On Wed, 2 Oct 2013 11:19:58 -0400, Kevin Grittner <kgrittn@ymail.com> wrote:
> David Rysdam <drysdam@ll.mit.edu> wrote:
>
> > We have a by-our-standards large table (about 40e6 rows). Since it is
> > the bottleneck in some places, I thought I'd experiment with
> > partitioning.
>
> In my personal experience I have gone into hundreds of millions of
> rows with good performance without partitioning. It's all about
> designing good indexes for the workload.
Well, our performance is still good. Certainly better than a lot of
projects I've seen even with less data. But it's still our "worst" table
and I have some free time to experiment...
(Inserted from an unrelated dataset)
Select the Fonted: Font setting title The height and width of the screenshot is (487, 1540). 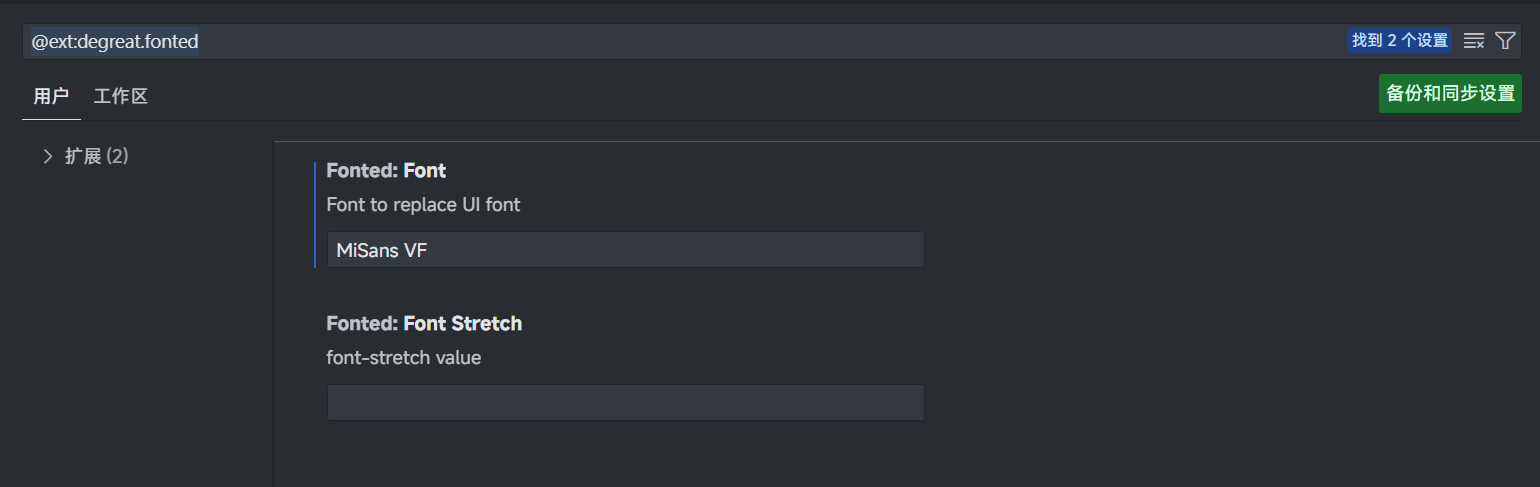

> > Because object number figure so prominently, I thought I'd partition on
> > that. To me, it makes the most sense from a load-balancing perspective
>
> Load balancing? Hitting a single partition more heavily improves
> your cache hit ratio. What sort of benefit are you expecting from
> spreading the reads across all the partitions? *Maybe* that could
> help if you carefully placed each partition table on a separate set
> of spindles, but usually you are better off having one big RAID so
> that every partition is spread across all the spindles
> automatically.
Now that you spell it out, I guess that does make more sense. I had some
vague notion of tables "doing work" but really if it can load one
partition into RAM and get most of my hits from there, it'd be a big
win.
> > Lower numbers are going to be queried much less often than higher
> > numbers.
>
> This suggests to me that you *might* get a performance boost if you
> define partitions on object number *ranges*. It still seems a bit
> dubious, but it has a chance.
Would the planner be smart enough to figure out ranges without me having
to "hint" my queries?
In any case, my speed tests are coming out the opposite what I
expected. Within-partition queries are taking longer than the whole
table did while across-partition queries are faster. I'll have to do
more thinking on that.